### Selection

Re: [cellml-discussion] Using CellML to represent huge CellML models: Has anyone worked on this already?

2007-04-25 Thread Matt
So the main issues you are describing so far are:

- the time taken to deserialize a model into a programming environment
- the time taken to perform operations over the model and especially
concerned about changes happening to the model while these operations
are being performed

My assumption is that you want to maintain the current behaviour of
the cellml API which does assume that changes can happen at any time
but does not assume (but does advertise) that a model has been
completely loaded if we are dealing with imports.

A couple of questions I have:

1) How important is it to you to have speedy deserialisation? For
example, if the model was stored in a database then you may hardly
ever need to serialise and deserialize from the CellML/XML form.

2) How important is it for the model to be able to be updated at any
time? For example, if the model was write-locked during these time
expensive operations, or during a call to a generator, then would this
be too restricting?

My own inclination is that using a database back end is the natural
step to make if you want to make this scalable. I presume you want
your upper maximum in tests to be in the gigabyte range with obvious
pointers to terabytes?

######
### Raw data

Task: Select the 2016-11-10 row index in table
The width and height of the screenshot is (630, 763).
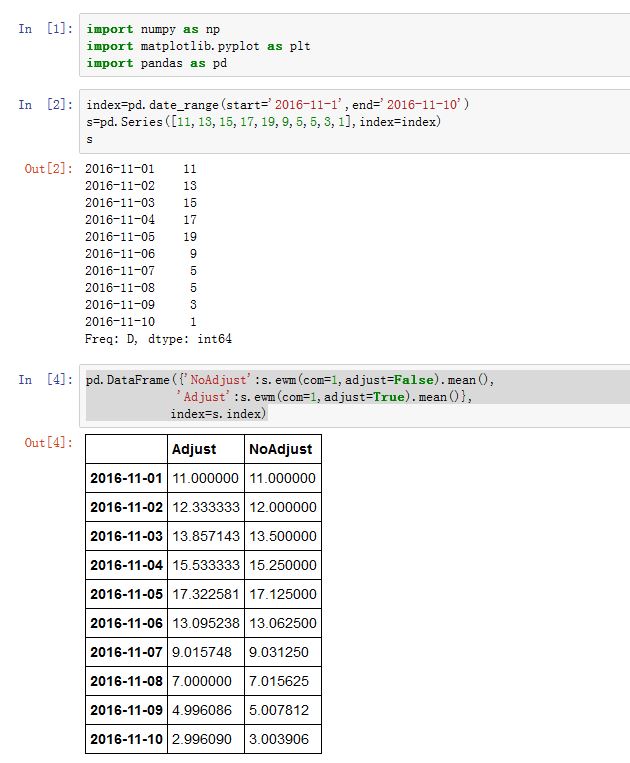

######

▸ **Task brief**: In the forum post about huge CellML models, what does the writer consider the natural step for making this scalable?

▸ **Completed exercise**: Using a database back end.